GBL Overdose and what to do about it

In what seems like an age ago I was asked to speak about Chemsex  at the EuSEM conference in Prague. It was a (somewhat scary) privilege to talk to the crowd about Chemsex and in particular the drugs that are a key component of the scene. Some of the drugs will be very familiar to the emergency clinician. Although there is no exact cocktail of drugs used in Chemsex, drugs such as Ketamine are well known and commonly seen in our department. Other drugs such as MCAT, Crystal methamphemtamine (Meth),  and in particular GBL (gamma-Butyrolactone) may be less commonly seen, but they are certainly commonly used and in a centre like Virchester it’s again something we see on a regular basis.  There was quite a bit of interest in this drug and its effects so I thought I should sit down and write a little blog about it.
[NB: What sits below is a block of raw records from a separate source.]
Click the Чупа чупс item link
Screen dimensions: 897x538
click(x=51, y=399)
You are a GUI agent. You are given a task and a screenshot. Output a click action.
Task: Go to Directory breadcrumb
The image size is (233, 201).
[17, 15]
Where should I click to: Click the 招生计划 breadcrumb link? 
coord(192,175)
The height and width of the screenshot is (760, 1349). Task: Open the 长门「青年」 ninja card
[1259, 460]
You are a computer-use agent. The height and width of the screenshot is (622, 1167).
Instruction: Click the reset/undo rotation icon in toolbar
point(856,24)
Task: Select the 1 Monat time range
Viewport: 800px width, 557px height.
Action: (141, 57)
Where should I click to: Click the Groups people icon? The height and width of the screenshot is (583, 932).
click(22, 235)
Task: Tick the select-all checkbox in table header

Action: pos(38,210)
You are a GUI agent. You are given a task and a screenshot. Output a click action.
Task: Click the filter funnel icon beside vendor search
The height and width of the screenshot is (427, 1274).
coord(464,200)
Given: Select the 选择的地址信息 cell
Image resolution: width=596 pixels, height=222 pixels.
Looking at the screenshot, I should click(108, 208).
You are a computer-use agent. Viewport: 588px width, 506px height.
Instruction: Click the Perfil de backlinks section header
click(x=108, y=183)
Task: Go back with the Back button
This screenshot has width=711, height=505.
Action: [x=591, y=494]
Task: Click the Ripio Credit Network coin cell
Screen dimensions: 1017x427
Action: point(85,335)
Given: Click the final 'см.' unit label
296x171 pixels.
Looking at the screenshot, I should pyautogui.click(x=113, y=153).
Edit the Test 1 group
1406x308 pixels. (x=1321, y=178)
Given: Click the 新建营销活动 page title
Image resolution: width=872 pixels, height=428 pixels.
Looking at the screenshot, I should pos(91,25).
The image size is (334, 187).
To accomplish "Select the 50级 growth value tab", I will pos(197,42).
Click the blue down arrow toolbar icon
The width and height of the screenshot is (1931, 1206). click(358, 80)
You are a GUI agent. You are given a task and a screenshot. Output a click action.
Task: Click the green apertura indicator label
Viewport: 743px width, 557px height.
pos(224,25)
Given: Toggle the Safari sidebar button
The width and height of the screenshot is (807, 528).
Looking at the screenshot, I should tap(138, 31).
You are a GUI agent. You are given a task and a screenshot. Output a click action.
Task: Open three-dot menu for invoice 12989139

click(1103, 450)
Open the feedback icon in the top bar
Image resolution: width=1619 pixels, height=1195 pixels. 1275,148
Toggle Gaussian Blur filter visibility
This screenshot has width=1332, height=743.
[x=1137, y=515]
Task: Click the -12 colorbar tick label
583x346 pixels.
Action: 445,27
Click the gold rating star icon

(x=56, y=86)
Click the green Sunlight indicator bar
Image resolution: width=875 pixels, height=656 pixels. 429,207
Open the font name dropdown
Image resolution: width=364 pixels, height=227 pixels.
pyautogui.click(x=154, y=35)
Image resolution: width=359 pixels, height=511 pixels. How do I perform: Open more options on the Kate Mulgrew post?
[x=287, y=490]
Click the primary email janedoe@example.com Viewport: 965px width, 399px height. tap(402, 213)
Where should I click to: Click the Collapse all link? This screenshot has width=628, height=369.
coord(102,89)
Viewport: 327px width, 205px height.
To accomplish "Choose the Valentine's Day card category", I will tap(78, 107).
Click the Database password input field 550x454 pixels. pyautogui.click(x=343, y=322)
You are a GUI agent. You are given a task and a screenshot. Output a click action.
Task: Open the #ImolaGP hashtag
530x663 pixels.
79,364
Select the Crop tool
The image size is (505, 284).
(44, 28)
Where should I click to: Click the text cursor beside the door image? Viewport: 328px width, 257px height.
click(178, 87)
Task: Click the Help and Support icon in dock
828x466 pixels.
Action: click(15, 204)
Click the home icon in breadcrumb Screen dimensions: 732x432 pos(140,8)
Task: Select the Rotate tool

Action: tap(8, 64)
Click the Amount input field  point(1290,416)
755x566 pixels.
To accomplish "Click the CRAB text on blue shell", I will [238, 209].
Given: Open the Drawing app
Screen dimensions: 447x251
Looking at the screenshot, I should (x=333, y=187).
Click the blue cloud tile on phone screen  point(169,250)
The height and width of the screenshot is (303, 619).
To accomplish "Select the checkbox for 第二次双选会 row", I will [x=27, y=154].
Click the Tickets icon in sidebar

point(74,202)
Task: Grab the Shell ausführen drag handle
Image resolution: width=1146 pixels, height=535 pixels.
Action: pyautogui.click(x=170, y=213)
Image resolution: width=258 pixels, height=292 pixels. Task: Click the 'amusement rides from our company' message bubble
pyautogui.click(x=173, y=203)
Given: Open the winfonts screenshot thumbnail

If you’re not sure what Chemsex is there’s a fantastic blog explaining it by @janos-baombe which can be found here.1

What is GBL?

GBL (Gamma Butylrolactone) otherwise known as G, Gina or liquid ecstasy is a clear colourless liquid with a distinctly chemically metallic taste as oppose to it’s little brother GHB (Gamma hydroxybutyrate) which is described as tasting salty. GHB is a precursor to GHB in the body. They first appeared to be used recreationally in the 1980s as a body-building supplement to aid Growth hormone production (by inducing sleep). It’s use as an anabolic didn’t amount to much but its sleep inducing properties were capitalised on and its reputation as a date rape drug ensued. Over the coming years it became a popular drug in gay clubs and sex scenes all over the world as in low dose it produces a euphoria and disinhibition towards sex. Unfortunately in slightly higher doses it results in the user receiving a general anaesthetic.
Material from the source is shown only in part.